The existing fixation on non-productive saving in New Zealand and elsewhere provides ample proof of the lack of understanding amongst economists about the nature of saving in a debt-based system. In most countries except Japan, the monetary aggregate (M3-repos) – (M1-M0) that approximately represents the total unearned income (Ms+Dca+Db) in the debt model is less than, (and, on the face of it, should be less than) the GDP. Figures 4 and 5 show that the decline in Saving for productive investment in New Zealand is structural.

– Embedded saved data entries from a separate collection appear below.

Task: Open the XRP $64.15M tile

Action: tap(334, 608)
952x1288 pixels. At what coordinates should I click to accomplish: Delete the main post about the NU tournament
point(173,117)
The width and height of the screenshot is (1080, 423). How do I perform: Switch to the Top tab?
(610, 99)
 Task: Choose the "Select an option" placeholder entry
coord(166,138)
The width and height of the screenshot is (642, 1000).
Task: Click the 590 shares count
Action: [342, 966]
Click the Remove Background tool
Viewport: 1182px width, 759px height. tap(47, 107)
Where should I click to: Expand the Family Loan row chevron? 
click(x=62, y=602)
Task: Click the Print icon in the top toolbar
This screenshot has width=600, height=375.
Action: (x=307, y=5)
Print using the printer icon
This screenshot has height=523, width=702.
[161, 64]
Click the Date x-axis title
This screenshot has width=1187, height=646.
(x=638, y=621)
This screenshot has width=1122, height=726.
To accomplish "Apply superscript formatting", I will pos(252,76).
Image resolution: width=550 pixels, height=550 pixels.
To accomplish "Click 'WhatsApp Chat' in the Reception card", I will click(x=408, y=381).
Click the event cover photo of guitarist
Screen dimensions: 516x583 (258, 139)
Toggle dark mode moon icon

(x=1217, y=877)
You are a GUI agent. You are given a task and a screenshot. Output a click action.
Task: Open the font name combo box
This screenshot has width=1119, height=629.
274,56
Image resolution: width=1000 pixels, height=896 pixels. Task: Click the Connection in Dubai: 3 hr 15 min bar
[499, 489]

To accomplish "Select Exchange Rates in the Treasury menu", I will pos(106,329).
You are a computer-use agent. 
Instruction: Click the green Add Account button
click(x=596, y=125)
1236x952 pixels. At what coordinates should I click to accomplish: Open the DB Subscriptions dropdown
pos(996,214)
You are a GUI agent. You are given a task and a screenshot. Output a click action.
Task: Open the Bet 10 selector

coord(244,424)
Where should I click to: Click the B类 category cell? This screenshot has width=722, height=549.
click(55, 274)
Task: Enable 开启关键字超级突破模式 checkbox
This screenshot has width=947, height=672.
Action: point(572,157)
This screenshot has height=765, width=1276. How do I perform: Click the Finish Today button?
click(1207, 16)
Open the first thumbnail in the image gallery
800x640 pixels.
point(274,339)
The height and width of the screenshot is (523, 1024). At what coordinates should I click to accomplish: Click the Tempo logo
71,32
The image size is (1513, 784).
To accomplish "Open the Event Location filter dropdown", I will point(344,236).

Productive investment has, according to the trend line, decreased from about 12% of GDP in 1962 to about 4% of GDP in 2010.

 

On the face of it, GDP cannot increase faster than the Saving rate, so improving economic performance means increasing transaction deposits (My in the debt model) by simultaneously increasing incomes and production.

 

The decline in Saving in the present financial system is due to the increase in depreciation rates, moderated by changing population mobility. While some of that can be attributed to changing technology and rapid obsolescence, the main contributor has been the self-interest embodied in business focus on short-term profit and the accompanying permissive regulatory framework that has made high depreciation rates (and short product durability) possible.

 

Aggregate economic performance cannot be improved without changing the underlying business and banking philosophy in favour of longer-term national growth objectives. 

 

The comments on the New Zealand Savings Working Group (SWG) report in Appendix 2 illustrate very well how business self-interest presently takes priority over the national interest. The “Saving” promoted by SWG and included in the existing SNA format is economic suicide because, as shown in Figure 6, it adds nothing to the economy while directly adding to asset inflation, consumer debt, higher inventories, wage stagnation, increased unemployment and recession.

 

In the absence of business leadership, the New Zealand government will have to play the primary regulatory role in adopting a sensible savings and growth plan for New Zealand.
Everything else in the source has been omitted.